ACTION ITEM:
Look below for the line containing "Click the image"; write out that line and each one after it to the end, exactly, and nothing else.

INPUT FOR THIS TASK:
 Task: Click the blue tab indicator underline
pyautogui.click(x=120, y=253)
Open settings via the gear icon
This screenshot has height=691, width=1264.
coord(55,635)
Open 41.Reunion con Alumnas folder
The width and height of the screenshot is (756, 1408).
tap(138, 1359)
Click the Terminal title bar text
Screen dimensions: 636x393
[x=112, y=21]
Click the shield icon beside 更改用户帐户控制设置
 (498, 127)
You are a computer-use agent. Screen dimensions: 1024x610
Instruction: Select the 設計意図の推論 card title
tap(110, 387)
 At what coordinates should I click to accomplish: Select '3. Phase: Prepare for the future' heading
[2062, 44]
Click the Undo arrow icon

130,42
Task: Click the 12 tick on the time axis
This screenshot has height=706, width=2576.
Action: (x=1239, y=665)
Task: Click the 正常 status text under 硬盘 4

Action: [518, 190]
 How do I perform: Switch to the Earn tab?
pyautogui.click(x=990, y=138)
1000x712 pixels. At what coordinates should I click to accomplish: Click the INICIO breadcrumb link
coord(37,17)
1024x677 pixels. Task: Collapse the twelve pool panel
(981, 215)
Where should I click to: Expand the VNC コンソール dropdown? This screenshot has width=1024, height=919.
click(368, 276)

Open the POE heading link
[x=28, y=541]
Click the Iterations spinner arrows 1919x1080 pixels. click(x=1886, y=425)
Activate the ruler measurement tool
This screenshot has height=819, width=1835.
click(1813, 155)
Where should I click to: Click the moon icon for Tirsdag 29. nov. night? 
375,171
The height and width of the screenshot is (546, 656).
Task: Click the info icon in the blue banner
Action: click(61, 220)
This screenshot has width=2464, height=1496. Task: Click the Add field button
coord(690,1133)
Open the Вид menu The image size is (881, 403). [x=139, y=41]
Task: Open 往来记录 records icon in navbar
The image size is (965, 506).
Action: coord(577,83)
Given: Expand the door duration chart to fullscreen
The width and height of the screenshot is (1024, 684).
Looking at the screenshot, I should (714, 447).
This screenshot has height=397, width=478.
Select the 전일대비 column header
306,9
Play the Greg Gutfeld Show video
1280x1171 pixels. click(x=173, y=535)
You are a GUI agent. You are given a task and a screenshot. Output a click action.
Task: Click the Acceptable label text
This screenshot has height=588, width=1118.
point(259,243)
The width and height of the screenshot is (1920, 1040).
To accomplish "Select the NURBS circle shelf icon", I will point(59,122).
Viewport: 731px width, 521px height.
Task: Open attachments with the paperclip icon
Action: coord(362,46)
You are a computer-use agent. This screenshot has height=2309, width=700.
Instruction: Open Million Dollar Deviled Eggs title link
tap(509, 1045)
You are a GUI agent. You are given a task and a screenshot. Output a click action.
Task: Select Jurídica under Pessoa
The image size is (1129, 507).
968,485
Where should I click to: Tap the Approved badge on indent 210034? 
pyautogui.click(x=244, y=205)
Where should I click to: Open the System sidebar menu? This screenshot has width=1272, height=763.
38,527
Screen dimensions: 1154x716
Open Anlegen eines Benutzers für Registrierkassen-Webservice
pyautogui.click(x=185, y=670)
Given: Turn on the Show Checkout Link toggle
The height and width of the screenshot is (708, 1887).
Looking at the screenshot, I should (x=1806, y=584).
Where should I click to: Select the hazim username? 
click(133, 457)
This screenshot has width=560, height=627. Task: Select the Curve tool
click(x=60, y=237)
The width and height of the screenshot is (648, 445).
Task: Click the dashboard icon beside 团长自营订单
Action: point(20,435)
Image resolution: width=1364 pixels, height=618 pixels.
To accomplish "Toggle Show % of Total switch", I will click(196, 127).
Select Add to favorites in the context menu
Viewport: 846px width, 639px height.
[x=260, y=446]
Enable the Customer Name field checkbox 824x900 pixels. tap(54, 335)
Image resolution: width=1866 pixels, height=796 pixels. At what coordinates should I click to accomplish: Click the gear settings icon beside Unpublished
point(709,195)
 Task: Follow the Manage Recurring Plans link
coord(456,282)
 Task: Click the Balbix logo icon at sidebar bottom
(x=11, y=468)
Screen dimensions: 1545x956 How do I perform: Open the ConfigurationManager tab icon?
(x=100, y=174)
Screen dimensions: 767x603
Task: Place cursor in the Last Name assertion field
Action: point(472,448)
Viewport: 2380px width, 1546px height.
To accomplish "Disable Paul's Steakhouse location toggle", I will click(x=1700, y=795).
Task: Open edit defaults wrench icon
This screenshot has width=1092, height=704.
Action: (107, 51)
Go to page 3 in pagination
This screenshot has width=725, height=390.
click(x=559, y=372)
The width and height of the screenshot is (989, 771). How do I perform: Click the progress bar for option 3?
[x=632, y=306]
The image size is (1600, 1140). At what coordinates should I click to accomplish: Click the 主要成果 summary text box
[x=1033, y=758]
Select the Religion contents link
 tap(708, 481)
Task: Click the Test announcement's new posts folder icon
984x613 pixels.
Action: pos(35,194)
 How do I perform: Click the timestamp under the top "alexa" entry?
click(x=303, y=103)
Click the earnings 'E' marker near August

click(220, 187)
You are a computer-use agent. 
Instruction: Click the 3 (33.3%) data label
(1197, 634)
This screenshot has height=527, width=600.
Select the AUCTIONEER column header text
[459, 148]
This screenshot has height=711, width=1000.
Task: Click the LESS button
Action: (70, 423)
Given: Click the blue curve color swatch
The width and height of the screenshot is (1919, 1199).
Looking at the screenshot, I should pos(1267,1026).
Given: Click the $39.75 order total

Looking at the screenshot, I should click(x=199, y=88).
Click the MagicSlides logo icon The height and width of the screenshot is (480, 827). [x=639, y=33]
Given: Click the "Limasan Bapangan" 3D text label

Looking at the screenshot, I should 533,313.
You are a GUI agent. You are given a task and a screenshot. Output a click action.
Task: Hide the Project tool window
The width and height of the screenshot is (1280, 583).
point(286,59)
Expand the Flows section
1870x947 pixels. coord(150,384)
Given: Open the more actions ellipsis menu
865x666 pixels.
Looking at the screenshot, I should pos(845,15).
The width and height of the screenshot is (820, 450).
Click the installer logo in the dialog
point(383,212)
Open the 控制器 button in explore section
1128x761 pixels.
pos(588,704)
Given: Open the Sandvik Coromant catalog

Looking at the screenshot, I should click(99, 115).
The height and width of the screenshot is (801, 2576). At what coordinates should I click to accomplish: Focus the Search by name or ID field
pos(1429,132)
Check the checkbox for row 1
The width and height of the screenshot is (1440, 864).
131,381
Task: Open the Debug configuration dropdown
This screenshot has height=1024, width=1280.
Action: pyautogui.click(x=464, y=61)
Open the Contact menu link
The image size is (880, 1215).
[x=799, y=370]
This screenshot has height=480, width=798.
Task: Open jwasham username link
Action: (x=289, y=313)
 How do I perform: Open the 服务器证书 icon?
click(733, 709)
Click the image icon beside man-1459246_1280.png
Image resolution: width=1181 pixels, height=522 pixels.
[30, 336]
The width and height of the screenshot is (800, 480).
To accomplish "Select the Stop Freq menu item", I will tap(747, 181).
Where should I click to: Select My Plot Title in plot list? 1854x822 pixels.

WRITTEN RESPONSE:
Click the image icon beside man-1459246_1280.png
Image resolution: width=1181 pixels, height=522 pixels.
[30, 336]
The width and height of the screenshot is (800, 480).
To accomplish "Select the Stop Freq menu item", I will tap(747, 181).
Where should I click to: Select My Plot Title in plot list? 1854x822 pixels.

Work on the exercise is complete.